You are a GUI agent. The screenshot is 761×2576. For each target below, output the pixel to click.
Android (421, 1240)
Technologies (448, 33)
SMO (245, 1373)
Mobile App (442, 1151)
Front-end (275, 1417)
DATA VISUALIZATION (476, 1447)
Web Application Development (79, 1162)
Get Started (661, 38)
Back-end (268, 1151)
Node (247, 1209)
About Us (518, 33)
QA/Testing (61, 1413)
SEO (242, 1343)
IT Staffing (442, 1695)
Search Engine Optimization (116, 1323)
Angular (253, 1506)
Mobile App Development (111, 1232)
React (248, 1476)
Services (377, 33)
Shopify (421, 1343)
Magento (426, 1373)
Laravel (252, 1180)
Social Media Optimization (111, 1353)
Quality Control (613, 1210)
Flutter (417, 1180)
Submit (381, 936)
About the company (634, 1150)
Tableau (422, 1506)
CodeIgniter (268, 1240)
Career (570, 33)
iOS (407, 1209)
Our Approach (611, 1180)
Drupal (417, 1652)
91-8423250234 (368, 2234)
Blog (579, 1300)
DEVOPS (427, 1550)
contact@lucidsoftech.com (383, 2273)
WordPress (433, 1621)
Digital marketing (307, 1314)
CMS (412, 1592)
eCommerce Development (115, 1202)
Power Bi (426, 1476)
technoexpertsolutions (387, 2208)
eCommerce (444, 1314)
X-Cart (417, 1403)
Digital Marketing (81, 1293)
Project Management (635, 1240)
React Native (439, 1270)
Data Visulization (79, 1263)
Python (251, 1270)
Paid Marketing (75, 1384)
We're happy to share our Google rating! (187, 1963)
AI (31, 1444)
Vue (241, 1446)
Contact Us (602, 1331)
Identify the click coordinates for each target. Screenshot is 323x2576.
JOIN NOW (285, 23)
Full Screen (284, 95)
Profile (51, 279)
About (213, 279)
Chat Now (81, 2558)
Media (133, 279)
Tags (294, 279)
········
Each entry above is to be quoted exactly.

▶ OUTPUT
You are a GUI agent. The screenshot is 761×2576. For each target below, output the pixel to click.
Android (421, 1240)
Technologies (448, 33)
SMO (245, 1373)
Mobile App (442, 1151)
Front-end (275, 1417)
DATA VISUALIZATION (476, 1447)
Web Application Development (79, 1162)
Get Started (661, 38)
Back-end (268, 1151)
Node (247, 1209)
About Us (518, 33)
QA/Testing (61, 1413)
SEO (242, 1343)
IT Staffing (442, 1695)
Search Engine Optimization (116, 1323)
Angular (253, 1506)
Mobile App Development (111, 1232)
React (248, 1476)
Services (377, 33)
Shopify (421, 1343)
Magento (426, 1373)
Laravel (252, 1180)
Social Media Optimization (111, 1353)
Quality Control (613, 1210)
Flutter (417, 1180)
Submit (381, 936)
About the company (634, 1150)
Tableau (422, 1506)
CodeIgniter (268, 1240)
Career (570, 33)
iOS (407, 1209)
Our Approach (611, 1180)
Drupal (417, 1652)
91-8423250234 (368, 2234)
Blog (579, 1300)
DEVOPS (427, 1550)
contact@lucidsoftech.com (383, 2273)
WordPress (433, 1621)
Digital marketing (307, 1314)
CMS (412, 1592)
eCommerce Development (115, 1202)
Power Bi (426, 1476)
technoexpertsolutions (387, 2208)
eCommerce (444, 1314)
X-Cart (417, 1403)
Digital Marketing (81, 1293)
Project Management (635, 1240)
React Native (439, 1270)
Data Visulization (79, 1263)
Python (251, 1270)
Paid Marketing (75, 1384)
We're happy to share our Google rating! (187, 1963)
AI (31, 1444)
Vue (241, 1446)
Contact Us (602, 1331)
Identify the click coordinates for each target. Screenshot is 323x2576.
JOIN NOW (285, 23)
Full Screen (284, 95)
Profile (51, 279)
About (213, 279)
Chat Now (81, 2558)
Media (133, 279)
Tags (294, 279)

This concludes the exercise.